» **What you need to do**:
Lines from the material below that hold the string "este" are what is needed; copy each of them.

» **Input data**:
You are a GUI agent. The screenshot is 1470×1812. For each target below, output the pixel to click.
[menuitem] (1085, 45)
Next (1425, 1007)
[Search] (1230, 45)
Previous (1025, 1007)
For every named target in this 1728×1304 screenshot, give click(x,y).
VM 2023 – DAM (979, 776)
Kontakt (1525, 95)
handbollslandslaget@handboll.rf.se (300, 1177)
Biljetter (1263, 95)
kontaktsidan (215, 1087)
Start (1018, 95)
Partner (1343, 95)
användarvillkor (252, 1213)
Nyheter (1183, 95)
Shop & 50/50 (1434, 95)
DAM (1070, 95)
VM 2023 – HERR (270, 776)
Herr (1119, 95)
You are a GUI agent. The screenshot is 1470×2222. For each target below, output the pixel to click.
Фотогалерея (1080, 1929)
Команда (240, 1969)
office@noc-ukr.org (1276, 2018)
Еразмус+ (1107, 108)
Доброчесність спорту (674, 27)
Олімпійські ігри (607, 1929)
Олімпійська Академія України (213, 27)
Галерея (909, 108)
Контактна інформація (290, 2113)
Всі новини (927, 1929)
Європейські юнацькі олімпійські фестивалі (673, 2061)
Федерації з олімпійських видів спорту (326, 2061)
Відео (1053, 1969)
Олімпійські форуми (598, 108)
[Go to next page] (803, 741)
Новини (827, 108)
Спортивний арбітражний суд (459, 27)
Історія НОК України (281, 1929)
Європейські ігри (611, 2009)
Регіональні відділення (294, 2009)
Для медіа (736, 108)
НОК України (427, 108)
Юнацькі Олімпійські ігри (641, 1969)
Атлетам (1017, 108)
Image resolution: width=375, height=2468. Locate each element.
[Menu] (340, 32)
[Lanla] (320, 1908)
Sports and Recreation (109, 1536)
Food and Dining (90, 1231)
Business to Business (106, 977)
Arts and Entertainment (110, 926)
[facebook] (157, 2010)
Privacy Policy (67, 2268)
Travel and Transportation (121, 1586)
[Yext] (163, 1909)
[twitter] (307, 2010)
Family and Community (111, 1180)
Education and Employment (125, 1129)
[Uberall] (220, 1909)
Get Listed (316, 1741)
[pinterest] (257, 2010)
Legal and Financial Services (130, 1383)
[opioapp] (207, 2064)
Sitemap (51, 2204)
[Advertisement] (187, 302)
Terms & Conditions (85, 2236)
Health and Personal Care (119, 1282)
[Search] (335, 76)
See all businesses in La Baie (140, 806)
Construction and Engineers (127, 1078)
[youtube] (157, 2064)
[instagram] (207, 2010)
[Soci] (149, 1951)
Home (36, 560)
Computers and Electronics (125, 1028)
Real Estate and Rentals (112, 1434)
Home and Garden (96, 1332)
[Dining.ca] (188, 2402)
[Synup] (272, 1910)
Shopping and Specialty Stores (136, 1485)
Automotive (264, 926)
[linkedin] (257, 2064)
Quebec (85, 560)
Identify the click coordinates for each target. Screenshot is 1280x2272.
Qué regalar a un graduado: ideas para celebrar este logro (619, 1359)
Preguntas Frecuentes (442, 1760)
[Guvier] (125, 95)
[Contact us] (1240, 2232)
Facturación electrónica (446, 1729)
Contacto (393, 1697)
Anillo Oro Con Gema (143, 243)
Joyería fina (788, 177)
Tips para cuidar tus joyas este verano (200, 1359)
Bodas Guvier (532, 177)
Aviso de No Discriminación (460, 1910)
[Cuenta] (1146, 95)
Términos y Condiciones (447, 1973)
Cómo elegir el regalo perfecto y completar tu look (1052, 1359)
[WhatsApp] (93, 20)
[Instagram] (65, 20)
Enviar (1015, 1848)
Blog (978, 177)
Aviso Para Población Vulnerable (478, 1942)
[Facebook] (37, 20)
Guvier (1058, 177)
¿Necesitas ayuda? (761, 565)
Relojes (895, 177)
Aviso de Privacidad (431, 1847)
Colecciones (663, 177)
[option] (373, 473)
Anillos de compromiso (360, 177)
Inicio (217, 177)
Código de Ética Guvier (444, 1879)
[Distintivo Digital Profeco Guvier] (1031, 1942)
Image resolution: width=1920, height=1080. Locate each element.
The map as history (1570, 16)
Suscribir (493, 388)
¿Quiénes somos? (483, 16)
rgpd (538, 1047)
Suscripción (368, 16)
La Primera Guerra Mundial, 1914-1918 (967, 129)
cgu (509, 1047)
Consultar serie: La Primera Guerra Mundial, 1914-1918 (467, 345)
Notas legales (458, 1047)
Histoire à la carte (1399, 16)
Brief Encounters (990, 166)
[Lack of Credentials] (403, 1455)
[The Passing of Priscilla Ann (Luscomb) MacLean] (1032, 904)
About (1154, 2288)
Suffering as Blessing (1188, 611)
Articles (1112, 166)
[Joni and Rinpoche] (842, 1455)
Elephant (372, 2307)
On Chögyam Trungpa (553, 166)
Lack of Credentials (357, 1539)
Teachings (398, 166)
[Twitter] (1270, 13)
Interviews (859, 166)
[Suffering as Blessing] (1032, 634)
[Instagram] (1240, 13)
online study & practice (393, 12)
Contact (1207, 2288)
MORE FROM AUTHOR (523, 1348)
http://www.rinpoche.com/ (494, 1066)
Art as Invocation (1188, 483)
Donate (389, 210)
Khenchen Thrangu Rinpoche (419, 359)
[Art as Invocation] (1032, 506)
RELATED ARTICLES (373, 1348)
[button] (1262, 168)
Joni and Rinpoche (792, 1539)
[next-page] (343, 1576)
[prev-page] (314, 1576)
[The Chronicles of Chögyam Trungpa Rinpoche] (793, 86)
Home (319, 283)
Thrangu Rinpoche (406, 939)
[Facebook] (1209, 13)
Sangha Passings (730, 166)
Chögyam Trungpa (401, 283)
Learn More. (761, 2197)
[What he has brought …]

» **Output**:
Qué regalar a un graduado: ideas para celebrar este logro (619, 1359)
Tips para cuidar tus joyas este verano (200, 1359)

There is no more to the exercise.